Stored records:
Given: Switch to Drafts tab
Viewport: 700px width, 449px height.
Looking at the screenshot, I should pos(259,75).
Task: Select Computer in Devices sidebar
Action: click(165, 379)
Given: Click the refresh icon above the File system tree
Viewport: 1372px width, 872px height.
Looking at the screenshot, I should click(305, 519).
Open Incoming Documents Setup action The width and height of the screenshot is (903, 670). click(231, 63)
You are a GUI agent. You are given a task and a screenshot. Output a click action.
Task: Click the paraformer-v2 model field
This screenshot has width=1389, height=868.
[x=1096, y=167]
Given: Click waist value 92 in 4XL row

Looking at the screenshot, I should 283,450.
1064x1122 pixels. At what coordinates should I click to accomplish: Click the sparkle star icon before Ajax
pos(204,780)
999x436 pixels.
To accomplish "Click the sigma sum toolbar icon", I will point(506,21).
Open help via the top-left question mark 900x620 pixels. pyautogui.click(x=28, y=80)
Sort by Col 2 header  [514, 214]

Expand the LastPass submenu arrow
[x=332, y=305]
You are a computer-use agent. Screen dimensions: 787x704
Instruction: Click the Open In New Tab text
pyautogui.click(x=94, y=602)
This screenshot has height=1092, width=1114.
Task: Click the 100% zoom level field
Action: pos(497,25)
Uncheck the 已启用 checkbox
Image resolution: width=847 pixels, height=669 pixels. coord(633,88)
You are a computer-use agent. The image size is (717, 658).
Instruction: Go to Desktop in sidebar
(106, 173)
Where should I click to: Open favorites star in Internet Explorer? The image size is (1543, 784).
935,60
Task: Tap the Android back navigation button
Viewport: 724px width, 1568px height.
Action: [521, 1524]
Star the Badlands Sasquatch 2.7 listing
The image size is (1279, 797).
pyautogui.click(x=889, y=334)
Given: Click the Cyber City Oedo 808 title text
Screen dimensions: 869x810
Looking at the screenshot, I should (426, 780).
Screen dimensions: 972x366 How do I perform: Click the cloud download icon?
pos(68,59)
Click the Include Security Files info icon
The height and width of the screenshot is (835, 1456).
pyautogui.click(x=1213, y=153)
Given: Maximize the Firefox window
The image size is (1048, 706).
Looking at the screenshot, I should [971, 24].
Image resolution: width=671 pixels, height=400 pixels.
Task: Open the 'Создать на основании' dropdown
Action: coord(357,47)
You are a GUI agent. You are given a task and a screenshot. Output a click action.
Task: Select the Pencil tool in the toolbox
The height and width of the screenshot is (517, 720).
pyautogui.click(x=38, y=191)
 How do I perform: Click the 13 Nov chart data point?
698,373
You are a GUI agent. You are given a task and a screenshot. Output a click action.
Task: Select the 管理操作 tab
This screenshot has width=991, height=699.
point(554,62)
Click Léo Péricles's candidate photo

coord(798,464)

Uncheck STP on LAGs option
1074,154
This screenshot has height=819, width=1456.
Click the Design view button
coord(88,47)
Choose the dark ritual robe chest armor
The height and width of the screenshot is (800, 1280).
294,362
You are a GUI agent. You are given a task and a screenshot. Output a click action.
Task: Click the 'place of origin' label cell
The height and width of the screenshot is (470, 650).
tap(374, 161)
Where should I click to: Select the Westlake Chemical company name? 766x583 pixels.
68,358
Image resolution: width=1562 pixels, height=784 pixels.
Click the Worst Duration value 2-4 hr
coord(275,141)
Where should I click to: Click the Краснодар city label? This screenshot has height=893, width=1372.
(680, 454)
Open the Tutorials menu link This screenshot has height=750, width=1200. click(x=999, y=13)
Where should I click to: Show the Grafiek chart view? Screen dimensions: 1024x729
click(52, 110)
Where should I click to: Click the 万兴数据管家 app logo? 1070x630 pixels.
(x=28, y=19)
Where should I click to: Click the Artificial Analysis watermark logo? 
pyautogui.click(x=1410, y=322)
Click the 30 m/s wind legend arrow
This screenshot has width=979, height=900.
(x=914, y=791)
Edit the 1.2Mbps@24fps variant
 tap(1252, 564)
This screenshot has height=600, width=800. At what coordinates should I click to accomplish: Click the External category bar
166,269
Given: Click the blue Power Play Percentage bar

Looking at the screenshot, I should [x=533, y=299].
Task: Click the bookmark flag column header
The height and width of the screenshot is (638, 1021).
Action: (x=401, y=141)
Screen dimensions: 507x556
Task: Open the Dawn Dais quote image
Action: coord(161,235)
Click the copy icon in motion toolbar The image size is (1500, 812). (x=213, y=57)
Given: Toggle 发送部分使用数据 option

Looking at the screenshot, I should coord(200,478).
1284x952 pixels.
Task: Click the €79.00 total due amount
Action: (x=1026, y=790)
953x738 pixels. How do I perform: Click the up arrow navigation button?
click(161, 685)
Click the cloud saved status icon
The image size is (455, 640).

#### EXERCISE BRIEF:
Copy every record above exactly as it is.

#### RESULT FOR THIS EXERCISE:
Given: Switch to Drafts tab
Viewport: 700px width, 449px height.
Looking at the screenshot, I should pos(259,75).
Task: Select Computer in Devices sidebar
Action: click(165, 379)
Given: Click the refresh icon above the File system tree
Viewport: 1372px width, 872px height.
Looking at the screenshot, I should click(305, 519).
Open Incoming Documents Setup action The width and height of the screenshot is (903, 670). click(231, 63)
You are a GUI agent. You are given a task and a screenshot. Output a click action.
Task: Click the paraformer-v2 model field
This screenshot has width=1389, height=868.
[x=1096, y=167]
Given: Click waist value 92 in 4XL row

Looking at the screenshot, I should 283,450.
1064x1122 pixels. At what coordinates should I click to accomplish: Click the sparkle star icon before Ajax
pos(204,780)
999x436 pixels.
To accomplish "Click the sigma sum toolbar icon", I will point(506,21).
Open help via the top-left question mark 900x620 pixels. pyautogui.click(x=28, y=80)
Sort by Col 2 header  [514, 214]

Expand the LastPass submenu arrow
[x=332, y=305]
You are a computer-use agent. Screen dimensions: 787x704
Instruction: Click the Open In New Tab text
pyautogui.click(x=94, y=602)
This screenshot has height=1092, width=1114.
Task: Click the 100% zoom level field
Action: pos(497,25)
Uncheck the 已启用 checkbox
Image resolution: width=847 pixels, height=669 pixels. coord(633,88)
You are a computer-use agent. The image size is (717, 658).
Instruction: Go to Desktop in sidebar
(106, 173)
Where should I click to: Open favorites star in Internet Explorer? The image size is (1543, 784).
935,60
Task: Tap the Android back navigation button
Viewport: 724px width, 1568px height.
Action: [521, 1524]
Star the Badlands Sasquatch 2.7 listing
The image size is (1279, 797).
pyautogui.click(x=889, y=334)
Given: Click the Cyber City Oedo 808 title text
Screen dimensions: 869x810
Looking at the screenshot, I should (426, 780).
Screen dimensions: 972x366 How do I perform: Click the cloud download icon?
pos(68,59)
Click the Include Security Files info icon
The height and width of the screenshot is (835, 1456).
pyautogui.click(x=1213, y=153)
Given: Maximize the Firefox window
The image size is (1048, 706).
Looking at the screenshot, I should [971, 24].
Image resolution: width=671 pixels, height=400 pixels.
Task: Open the 'Создать на основании' dropdown
Action: coord(357,47)
You are a GUI agent. You are given a task and a screenshot. Output a click action.
Task: Select the Pencil tool in the toolbox
The height and width of the screenshot is (517, 720).
pyautogui.click(x=38, y=191)
 How do I perform: Click the 13 Nov chart data point?
698,373
You are a GUI agent. You are given a task and a screenshot. Output a click action.
Task: Select the 管理操作 tab
This screenshot has width=991, height=699.
point(554,62)
Click Léo Péricles's candidate photo

coord(798,464)

Uncheck STP on LAGs option
1074,154
This screenshot has height=819, width=1456.
Click the Design view button
coord(88,47)
Choose the dark ritual robe chest armor
The height and width of the screenshot is (800, 1280).
294,362
You are a GUI agent. You are given a task and a screenshot. Output a click action.
Task: Click the 'place of origin' label cell
The height and width of the screenshot is (470, 650).
tap(374, 161)
Where should I click to: Select the Westlake Chemical company name? 766x583 pixels.
68,358
Image resolution: width=1562 pixels, height=784 pixels.
Click the Worst Duration value 2-4 hr
coord(275,141)
Where should I click to: Click the Краснодар city label? This screenshot has height=893, width=1372.
(680, 454)
Open the Tutorials menu link This screenshot has height=750, width=1200. click(x=999, y=13)
Where should I click to: Show the Grafiek chart view? Screen dimensions: 1024x729
click(52, 110)
Where should I click to: Click the 万兴数据管家 app logo? 1070x630 pixels.
(x=28, y=19)
Where should I click to: Click the Artificial Analysis watermark logo? 
pyautogui.click(x=1410, y=322)
Click the 30 m/s wind legend arrow
This screenshot has width=979, height=900.
(x=914, y=791)
Edit the 1.2Mbps@24fps variant
 tap(1252, 564)
This screenshot has height=600, width=800. At what coordinates should I click to accomplish: Click the External category bar
166,269
Given: Click the blue Power Play Percentage bar

Looking at the screenshot, I should [x=533, y=299].
Task: Click the bookmark flag column header
The height and width of the screenshot is (638, 1021).
Action: (x=401, y=141)
Screen dimensions: 507x556
Task: Open the Dawn Dais quote image
Action: coord(161,235)
Click the copy icon in motion toolbar The image size is (1500, 812). (x=213, y=57)
Given: Toggle 发送部分使用数据 option

Looking at the screenshot, I should coord(200,478).
1284x952 pixels.
Task: Click the €79.00 total due amount
Action: (x=1026, y=790)
953x738 pixels. How do I perform: Click the up arrow navigation button?
click(161, 685)
Click the cloud saved status icon
The image size is (455, 640).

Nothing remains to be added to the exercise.